11. Tennessee (4-6, 1-5 SEC; LW: 11): With Vandy and Kentucky remaining, the Vols are in must-win mode against the Commodores on Saturday. Last year, the Dores ran the Vols out of Nashville with a 41-18 blowout and enter this game on an absolute roll. It has been a tough first year for Butch Jones, but the Vols are coming off of a bye week and have their backs against the wall.

12. Mississippi State (4-6, 1-5 SEC; LW: 12): Even though the Bulldogs lost at home to Alabama over the weekend, their fans cheered them on after the game.

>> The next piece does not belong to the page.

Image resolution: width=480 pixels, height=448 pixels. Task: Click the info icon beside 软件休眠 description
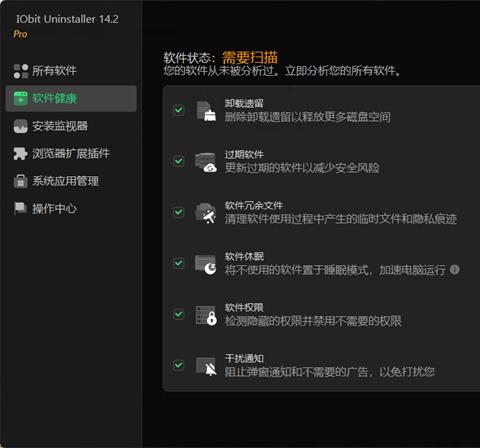point(455,269)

A 13-point loss is rarely applauded, but Mississippi State stayed tough against No. 1 Alabama. Still, the Bulldogs now have to win out in order to become bowl eligible for the fourth straight year, and that won't be easy with Ole Miss still on the schedule.

13. Arkansas (3-7, 0-6 SEC; LW: 13): The Hogs were off over the weekend, and you have to hope that the extra time was used to get that passing game going. It's clear that Bret Bielema has been behind the eight ball when it comes to having the types of players he needs for his system. As a result, Arkansas is last in the SEC in passing (149 yards per game) and is riding a seven-game losing streak.

14. Kentucky (2-7, 0-6 SEC; LW: 14): You have to give the Wildcats credit: Despite their record, they haven't quit. That 22-6 loss to Vanderbilt marked the 14th straight SEC loss for Kentucky and the third straight loss to the Commodores. The offense's inconsistency just keeps holding this team back, as the Cats scored on an early 75-yard drive but failed to score again, registering just 262 total yards.